Giacomo is stuck in a funk he can't shake - and a translation of Moby Dick he can't finish. When he's summoned home to Sardinia, to say a final goodbye to his dying grandmother, he's offered the perfect opportunity to escape.

On the noisy, sun-drenched island, Giacomo reconnects with long-lost friends and overbearing relatives, relives the childhood he once couldn't wait to leave behind, and rediscovers new joie-de-vivre within him. Never mind that he's making no progress on his translation. . .

When the time comes to leave once more, Giacomo wonders: has he fallen back in love with his home-island? Or has he been hiding from something which he needs the courage to return and confront?

But most importantly - is his grandma really as ill as she's claiming to be?

This is a tricky book for me to review - you may not think so if you know how tempted I am by anything with an exotic location, a holiday feel to it, and a gorgeous cover - obviously all the elements that first attracted me to the book. 
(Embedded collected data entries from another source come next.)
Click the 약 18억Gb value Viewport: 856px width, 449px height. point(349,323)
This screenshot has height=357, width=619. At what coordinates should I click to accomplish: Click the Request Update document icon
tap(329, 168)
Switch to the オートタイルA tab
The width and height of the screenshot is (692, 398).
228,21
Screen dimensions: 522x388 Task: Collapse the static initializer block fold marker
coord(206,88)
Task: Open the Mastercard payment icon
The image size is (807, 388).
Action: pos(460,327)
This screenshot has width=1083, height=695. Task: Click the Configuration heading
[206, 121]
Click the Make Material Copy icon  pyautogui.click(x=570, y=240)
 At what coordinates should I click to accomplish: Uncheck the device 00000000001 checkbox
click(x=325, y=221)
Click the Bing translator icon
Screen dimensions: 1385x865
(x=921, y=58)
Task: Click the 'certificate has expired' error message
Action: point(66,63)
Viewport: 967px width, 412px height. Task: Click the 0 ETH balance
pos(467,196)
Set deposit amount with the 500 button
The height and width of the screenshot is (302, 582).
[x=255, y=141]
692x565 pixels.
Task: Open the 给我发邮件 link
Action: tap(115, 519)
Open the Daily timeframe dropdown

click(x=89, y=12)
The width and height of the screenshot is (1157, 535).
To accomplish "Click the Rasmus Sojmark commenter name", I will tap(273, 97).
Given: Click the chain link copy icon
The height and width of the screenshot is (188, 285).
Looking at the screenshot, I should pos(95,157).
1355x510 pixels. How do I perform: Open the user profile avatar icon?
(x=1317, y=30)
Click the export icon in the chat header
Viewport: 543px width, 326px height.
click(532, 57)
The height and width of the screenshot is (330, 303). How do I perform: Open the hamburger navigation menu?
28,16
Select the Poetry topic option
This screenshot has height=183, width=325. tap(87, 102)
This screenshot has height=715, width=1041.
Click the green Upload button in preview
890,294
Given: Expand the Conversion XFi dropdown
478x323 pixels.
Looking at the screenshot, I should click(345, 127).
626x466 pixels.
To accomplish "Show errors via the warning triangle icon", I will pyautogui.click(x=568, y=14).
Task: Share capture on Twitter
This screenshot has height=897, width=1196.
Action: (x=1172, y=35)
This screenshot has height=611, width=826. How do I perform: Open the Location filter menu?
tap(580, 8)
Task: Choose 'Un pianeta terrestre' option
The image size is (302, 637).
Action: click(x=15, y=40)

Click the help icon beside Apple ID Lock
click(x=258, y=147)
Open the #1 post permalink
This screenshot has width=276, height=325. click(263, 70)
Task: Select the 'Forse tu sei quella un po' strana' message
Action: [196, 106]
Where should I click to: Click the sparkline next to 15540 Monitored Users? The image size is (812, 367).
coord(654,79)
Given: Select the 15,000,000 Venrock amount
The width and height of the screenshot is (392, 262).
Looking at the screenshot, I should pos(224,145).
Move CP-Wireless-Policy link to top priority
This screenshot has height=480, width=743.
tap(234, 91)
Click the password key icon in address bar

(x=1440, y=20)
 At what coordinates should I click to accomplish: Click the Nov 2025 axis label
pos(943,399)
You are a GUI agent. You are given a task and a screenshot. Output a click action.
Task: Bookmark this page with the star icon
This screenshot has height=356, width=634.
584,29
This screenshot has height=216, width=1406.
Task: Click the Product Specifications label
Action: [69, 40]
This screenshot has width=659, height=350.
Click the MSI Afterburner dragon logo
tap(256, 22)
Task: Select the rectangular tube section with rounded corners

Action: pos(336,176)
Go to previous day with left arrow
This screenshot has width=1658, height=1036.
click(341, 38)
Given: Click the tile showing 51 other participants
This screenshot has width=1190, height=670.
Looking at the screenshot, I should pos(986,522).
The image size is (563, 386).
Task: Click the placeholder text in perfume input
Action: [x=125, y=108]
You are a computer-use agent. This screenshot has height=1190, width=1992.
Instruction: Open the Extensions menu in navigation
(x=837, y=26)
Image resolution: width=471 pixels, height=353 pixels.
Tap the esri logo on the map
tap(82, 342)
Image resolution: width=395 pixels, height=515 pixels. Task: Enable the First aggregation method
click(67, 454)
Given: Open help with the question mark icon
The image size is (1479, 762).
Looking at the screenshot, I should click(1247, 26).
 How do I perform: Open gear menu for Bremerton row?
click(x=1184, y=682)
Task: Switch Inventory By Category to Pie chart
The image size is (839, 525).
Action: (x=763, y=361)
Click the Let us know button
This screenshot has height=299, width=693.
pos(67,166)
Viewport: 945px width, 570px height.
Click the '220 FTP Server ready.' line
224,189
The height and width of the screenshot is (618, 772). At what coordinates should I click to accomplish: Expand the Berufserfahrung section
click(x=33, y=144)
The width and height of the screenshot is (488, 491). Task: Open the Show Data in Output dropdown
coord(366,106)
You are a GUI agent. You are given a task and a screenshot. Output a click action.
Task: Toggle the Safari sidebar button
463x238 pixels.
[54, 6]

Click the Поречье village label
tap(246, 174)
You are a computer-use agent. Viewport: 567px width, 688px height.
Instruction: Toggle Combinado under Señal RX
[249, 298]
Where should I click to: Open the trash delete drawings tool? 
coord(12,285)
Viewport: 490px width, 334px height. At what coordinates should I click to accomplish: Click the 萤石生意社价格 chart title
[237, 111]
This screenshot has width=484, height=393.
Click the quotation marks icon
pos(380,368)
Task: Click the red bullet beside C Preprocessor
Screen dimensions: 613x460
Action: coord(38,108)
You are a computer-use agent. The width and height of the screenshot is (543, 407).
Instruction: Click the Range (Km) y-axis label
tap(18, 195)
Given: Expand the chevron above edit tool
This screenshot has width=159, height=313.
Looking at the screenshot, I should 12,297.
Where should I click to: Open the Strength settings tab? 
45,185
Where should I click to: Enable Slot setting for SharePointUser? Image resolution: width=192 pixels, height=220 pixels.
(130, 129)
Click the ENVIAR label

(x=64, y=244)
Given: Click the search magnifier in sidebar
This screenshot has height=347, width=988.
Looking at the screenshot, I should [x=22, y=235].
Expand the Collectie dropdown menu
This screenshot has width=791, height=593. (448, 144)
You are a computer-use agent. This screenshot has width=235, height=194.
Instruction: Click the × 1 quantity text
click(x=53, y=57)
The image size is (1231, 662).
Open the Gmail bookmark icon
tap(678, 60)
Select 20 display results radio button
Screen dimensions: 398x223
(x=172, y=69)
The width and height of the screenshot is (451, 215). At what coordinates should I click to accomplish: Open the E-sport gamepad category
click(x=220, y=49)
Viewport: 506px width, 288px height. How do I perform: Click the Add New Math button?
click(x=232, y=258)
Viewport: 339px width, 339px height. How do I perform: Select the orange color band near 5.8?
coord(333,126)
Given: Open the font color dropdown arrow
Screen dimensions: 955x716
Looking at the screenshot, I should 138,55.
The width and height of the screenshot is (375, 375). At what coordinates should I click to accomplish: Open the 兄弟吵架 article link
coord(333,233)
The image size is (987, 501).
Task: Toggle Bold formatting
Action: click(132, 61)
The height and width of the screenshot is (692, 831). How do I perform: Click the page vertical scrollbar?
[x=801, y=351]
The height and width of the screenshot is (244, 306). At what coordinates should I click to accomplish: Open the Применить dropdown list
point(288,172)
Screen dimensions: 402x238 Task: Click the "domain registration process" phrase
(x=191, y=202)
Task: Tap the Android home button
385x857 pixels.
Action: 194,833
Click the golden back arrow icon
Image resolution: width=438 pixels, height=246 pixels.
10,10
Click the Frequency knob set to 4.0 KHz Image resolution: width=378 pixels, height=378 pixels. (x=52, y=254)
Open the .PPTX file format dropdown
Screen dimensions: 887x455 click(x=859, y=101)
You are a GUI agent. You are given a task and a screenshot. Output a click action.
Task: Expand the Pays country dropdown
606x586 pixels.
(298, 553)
And I can definitely say that is is an interesting read, each time I picked up the book I was happy to be between the pages although it didn't really call to me in between. The writing is good and I feel I have learnt a lot from reading the story, about life in Sardinia especially for locals in a small village.   

About family life in Sardinia, and also about the work of a translator.   Which did amuse me as the first thing I noticed on opening it, was that it is a translated piece of fiction itself, and the main character is a translator. 

I loved his description of his job as a nearly man - someone who says nearly the same thing as the original author.. but not quite identical.    The theme of nearly runs through the book quite a lot. 

Yet there are no chapters, lots of paragraph breaks, but no actual chapters which I found to be disconcerting.  And if feels as though the chain of thought dots about seemingly at random.  One minute we are perhaps in the hospital at Giacomo's grandma's bedside,  the next its gone off a tangent as perhaps a memory is introduced, or something about a friend or acquaintance. 

In some ways it felt disjointed, but in others possibly a bit eccentric.  There were characters of course to get to know, and I did feel as though I knew Giacomo's family quite well by the end of the story. 

I have probably missed a key point in the book, as I'm just not sure it worked for me. but I can easily see how others will probably like it.   I suspect that Giacomo translating a new version of Moby Dick with regular references to it were off-putting for me, as I've never read Moby Dick. Equally I've never heard of half the literary works that are mentioned even in passing, and thus a connection to the story fully was just out of my reach. 

An interesting book that I am glad I had the opportunity to read even, and I loved getting an insight into Giacomo's little portion of Sardinia. 

Thank you to Hodder and Netgalley for this copy which i have reviewed honestly and voluntarily.